About 80% to 90% of our patients have bone metastasis, and survival is poor if patients develop SREs. Zoledronic acid was found to decrease SREs versus placebo in metastatic CRPC, and since then, this bisphosphonate has become the standard of care for metastatic CRPC patients with bone disease. ”

—Cora N. Sternberg, MD

Are there any advantages/disadvantages of zoledronic acid versus denosumab?

Denosumab is given by monthly subcutaneous injection and does not require renal monitoring, as does zoledronic acid. The rate of osteonecrosis of the jaw is, however, equivalent with denosumab and zoledronic acid. Good dental hygiene prior to therapy is required for both agents.

In your presentation, you mentioned cabozantinib. Are there any recent data on that drug?

Cabozantinib is a dual inhibitor of the VEGF receptor and MET. A randomized discontinuation phase II trial design was used to evaluate cabozantinib. The randomization of stable patients to cabozantinib or placebo was stopped early because of the dramatic results observed. At 12 weeks, cabozantinib achieved a 74% regression of soft-tissue lesions, 19% complete remission (CR) of bone metastases, and 56% partial remission (PR) of bone metastasis. Many patients got out of bed and started walking again. This drug will be evaluated in a larger study and the endpoint will be pain improvement, and a second study will evaluate OS.

At this meeting, there was a lot of excitement about a new radiopharmaceutical called radium-223 (Alpharadin). What are your thoughts about this agent?

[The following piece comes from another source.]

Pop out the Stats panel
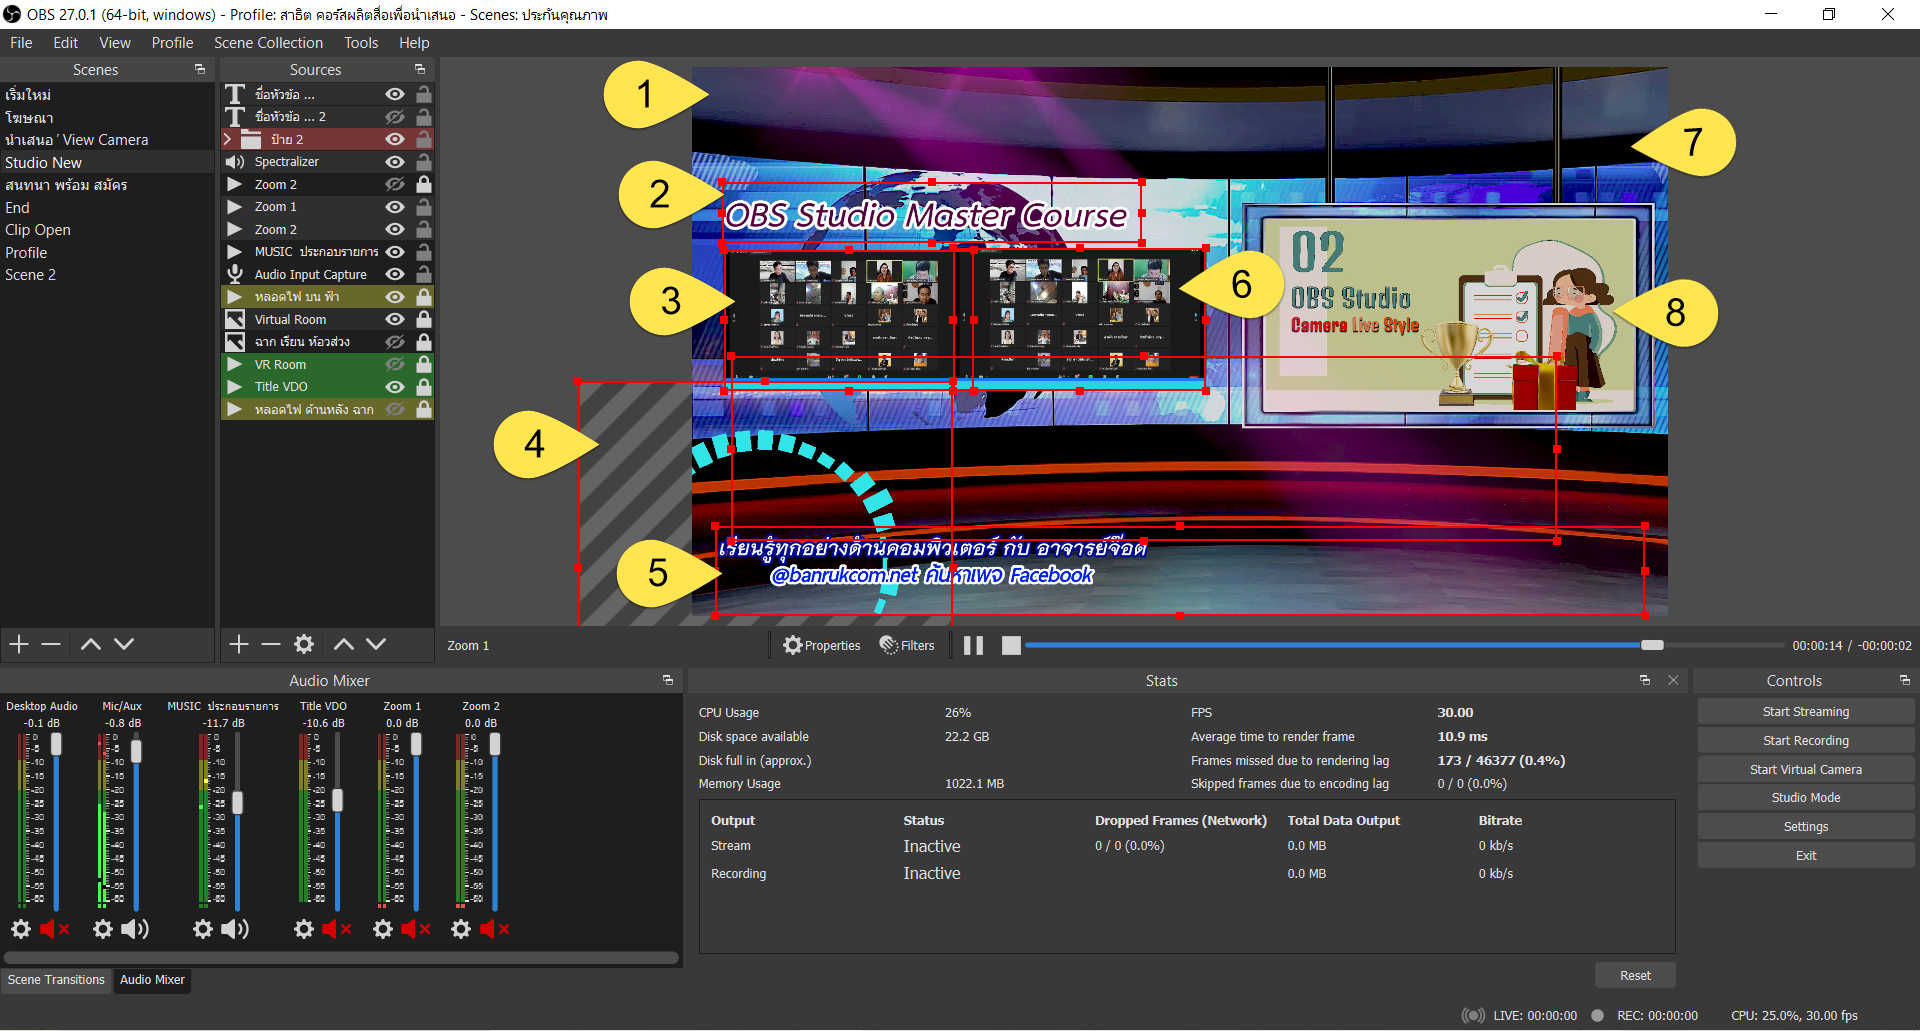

Radium-223 is an alpha particle emitter that acts as a calcium mimic and naturally targets the bone. This drug induces double-strand DNA breaks in adjacent tumor cells and has a very short penetration with minimal damage to surrounding normal tissues. At this meeting, preliminary results of ALSYMPCA were released and were very exciting. The study enrolled 922 patients with CRPC and at least 2 bone metastases and randomized them to radium-223 or placebo. Planned follow-up is 3 years. Radium-223 achieved a hazard ratio of 0.695, which translates into a 30% improvement in OS and a 39% improvement in SREs. This is the first demonstration of improved survival with a radiopharmaceutical, and it is the first drug targeted to bone metastases in prostate cancer that has been shown to improve OS. Other drugs targeted to the bone treat symptoms. We will be hearing a lot more about this interesting nontoxic drug. In this trial, there were more side effects reported in placebo patients than in those randomized to radium-223.

We’ve also heard a lot about immunotherapy in prostate cancer. Where is that approach positioned now?

The IMPACT trial found that the sipuleucel-T vaccine achieved a median OS benefit of 4.1 months versus placebo. That study included CRPC patients who were minimally symptomatic; approximately 15% received previous chemotherapy. Patients were randomized 2:1 to the vaccine given every 2 weeks for 3 injections versus placebo.

When should chemotherapy be initiated for patients with CRPC?

Patients usually prefer to delay chemotherapy. Physicians use chemotherapy in patients with rapidly progressing disease who are symptomatic, those with visceral disease, and those with a rapid PSA doubling time.

Where do some newer agents fit in the treatment algorithm for CRPC?

Under study is the possible role for the following agents prior to the initiation of docetaxel: abiraterone, MDV3100, sipuleucel-T, TAK-700, PROSTVAC, zibotentan, and tasquinimod. Following docetaxel, there is now a role for abiraterone, cabazitaxel, and radium-223. In addition, MDV3100, TAK-700, ipilimumab, and cabozantinib are all of great interest.

What are some present challenges regarding optimizing treatment for CRPC?

It is an exciting time for physicians treating patients with CRPC. We have to remember that prostate cancer is not just a single disease; it has a great deal of heterogeneity. We have many new and not-so-new therapies, but we still have to determine what is the best drug for which patient and the best sequencing. We hope that better molecular characterization of tumors and international collaboration can tease out the answers to these important questions.

Alice Goodman is a medical writer in New York City.